37. Quiconque est déclaré coupable d’une infraction aux articles 34 ou 35 ou d’une infraction à l’article 380 du Code criminel (Lois révisées du Canada (1985), chapitre C-46) relativement à une aide financière visée à la présente loi ne peut, à moins qu’il n’en ait obtenu pardon, obtenir une aide financière en vertu de la présente loi pendant une période de deux ans après cette déclaration.
1983, c. 42, a. 37.
SECTION VI
DISPOSITIONS FINALES
38. (Modification intégrée au c. R-12, a. 55).
1983, c. 42, a. 38.
39. Le ministre de l’Industrie, du Commerce et de la Technologie est responsable de l’application de la présente loi.
1983, c. 42, a. 39; 1985, c. 21, a. 97; 1988, c. 41, a. 42.
40. Les sommes requises pour l’application de la présente loi sont prises, pour l’exercice financier 1983-1984, sur le fonds consolidé du revenu dans la mesure que détermine le gouvernement et pour les exercices financiers subséquents sur les sommes accordées annuellement à cette fin par le Parlement.
1983, c. 42, a. 40.
41. (Cet article a cessé d’avoir effet le 25 janvier 1989).

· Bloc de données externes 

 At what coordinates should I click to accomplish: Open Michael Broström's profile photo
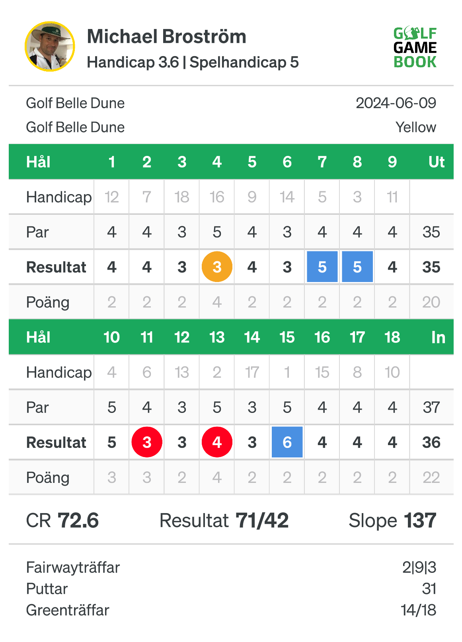(x=50, y=47)
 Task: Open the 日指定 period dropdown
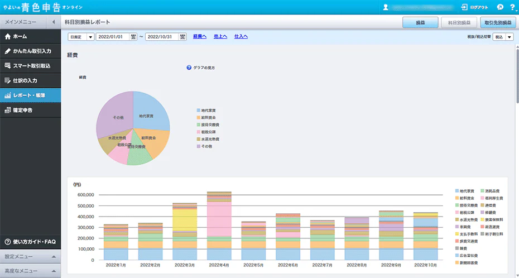81,37
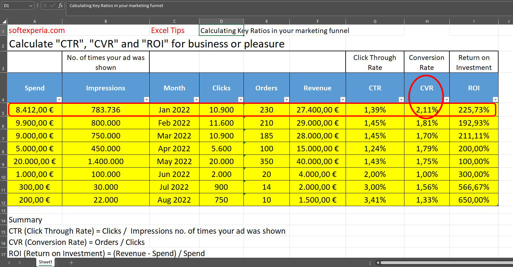This screenshot has height=267, width=513.
Task: Expand the Month filter dropdown
Action: pyautogui.click(x=196, y=100)
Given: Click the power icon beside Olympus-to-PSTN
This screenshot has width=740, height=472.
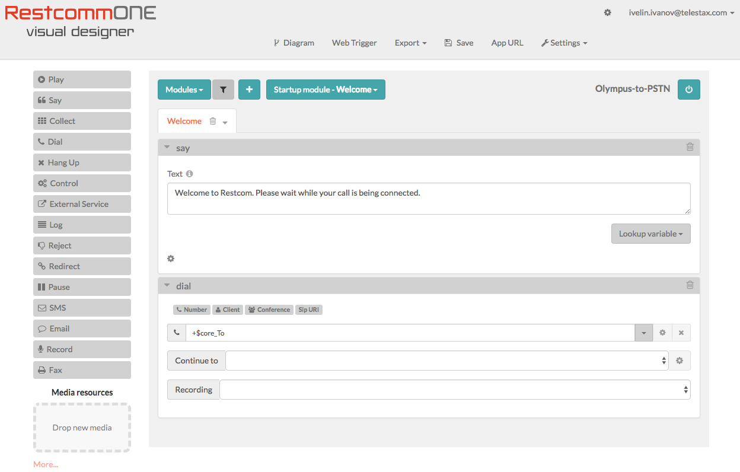Looking at the screenshot, I should 688,90.
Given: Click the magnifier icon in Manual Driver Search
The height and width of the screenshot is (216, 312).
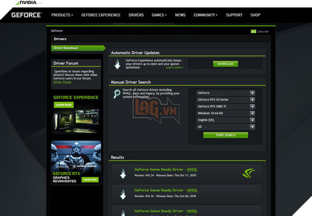Looking at the screenshot, I should click(x=117, y=93).
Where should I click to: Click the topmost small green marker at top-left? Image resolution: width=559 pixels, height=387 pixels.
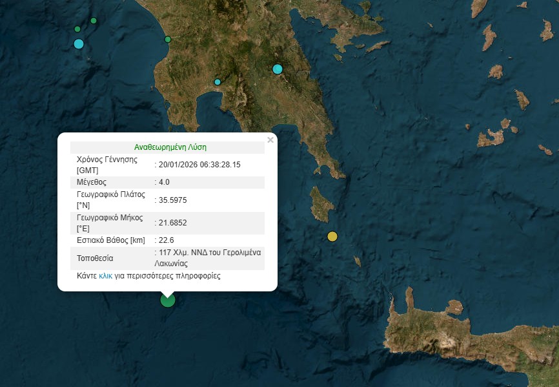[x=94, y=21]
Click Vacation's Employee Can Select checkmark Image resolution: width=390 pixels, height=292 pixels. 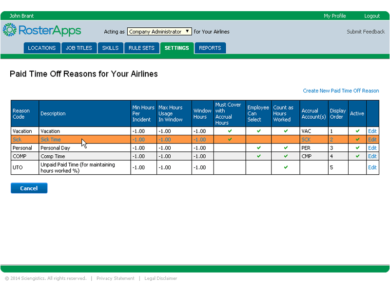coord(258,131)
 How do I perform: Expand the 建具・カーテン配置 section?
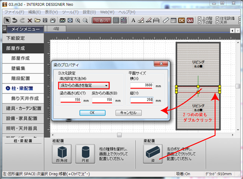[24, 108]
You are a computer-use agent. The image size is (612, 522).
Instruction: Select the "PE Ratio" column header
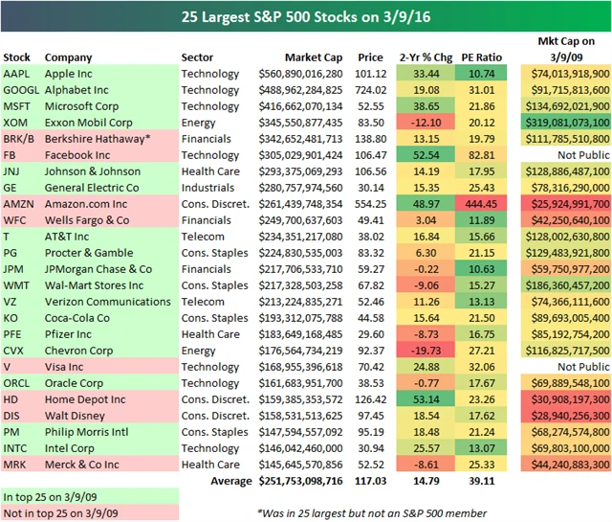point(481,57)
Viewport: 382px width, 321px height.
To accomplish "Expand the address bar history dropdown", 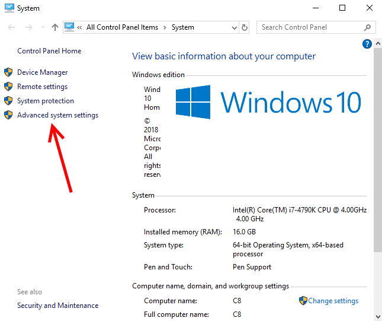I will pyautogui.click(x=233, y=27).
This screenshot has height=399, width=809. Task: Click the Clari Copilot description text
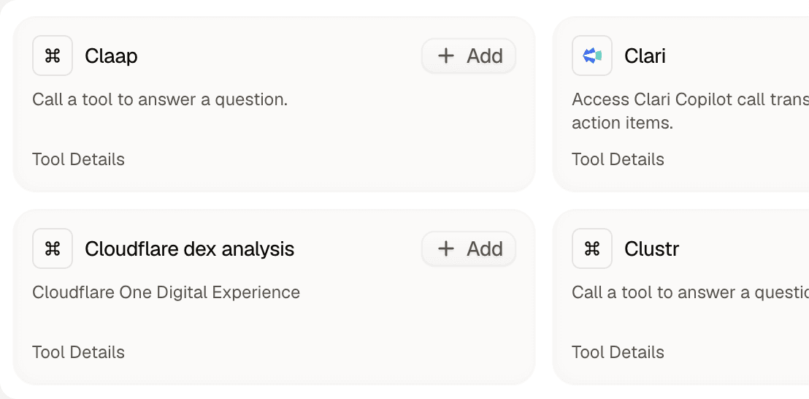click(690, 111)
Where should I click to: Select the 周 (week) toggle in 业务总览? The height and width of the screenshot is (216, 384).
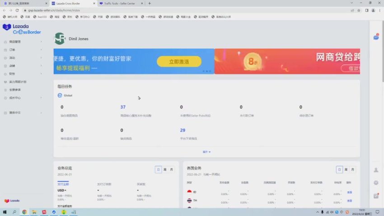pos(165,169)
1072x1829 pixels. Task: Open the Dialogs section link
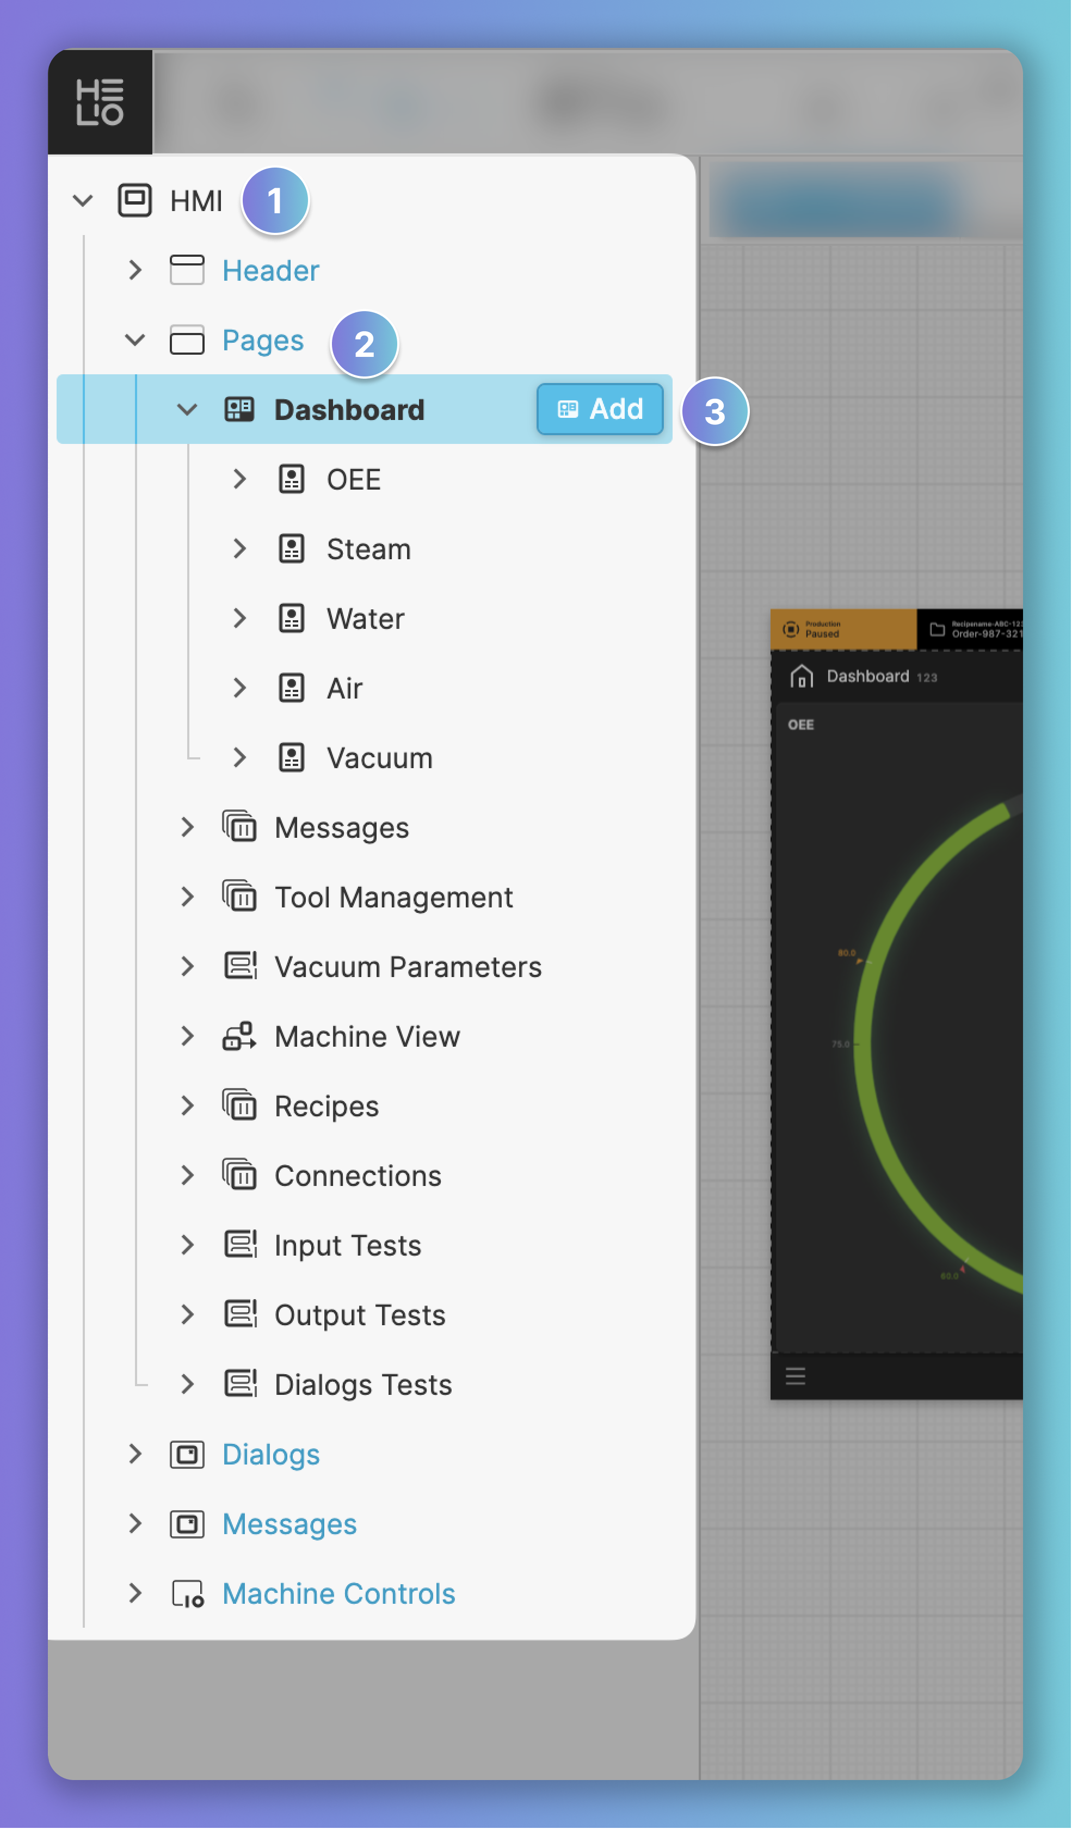click(x=271, y=1454)
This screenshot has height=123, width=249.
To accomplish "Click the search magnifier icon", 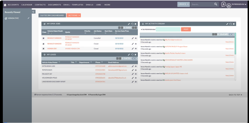I will pos(216,4).
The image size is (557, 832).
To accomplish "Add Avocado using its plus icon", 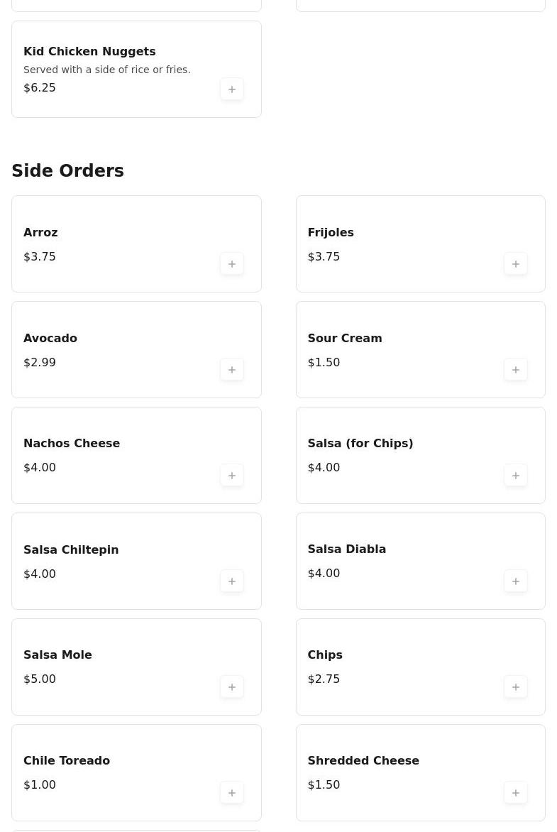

1983, c. 42, a. 41; R.-U., 1982, c. 11, ann. B, ptie I, a. 33.
42. (Omis).
1983, c. 42, a. 42.
ANNEXE ABROGATIVE

Conformément à l’article 17 de la Loi sur la refonte des lois et des règlements (chapitre R‐3), le chapitre 42 des lois de 1983, tel qu’en vigueur le 1er juillet 1984, à l’exception de l’article 42, est abrogé à compter de l’entrée en vigueur du chapitre A-7.1 des Lois refondues.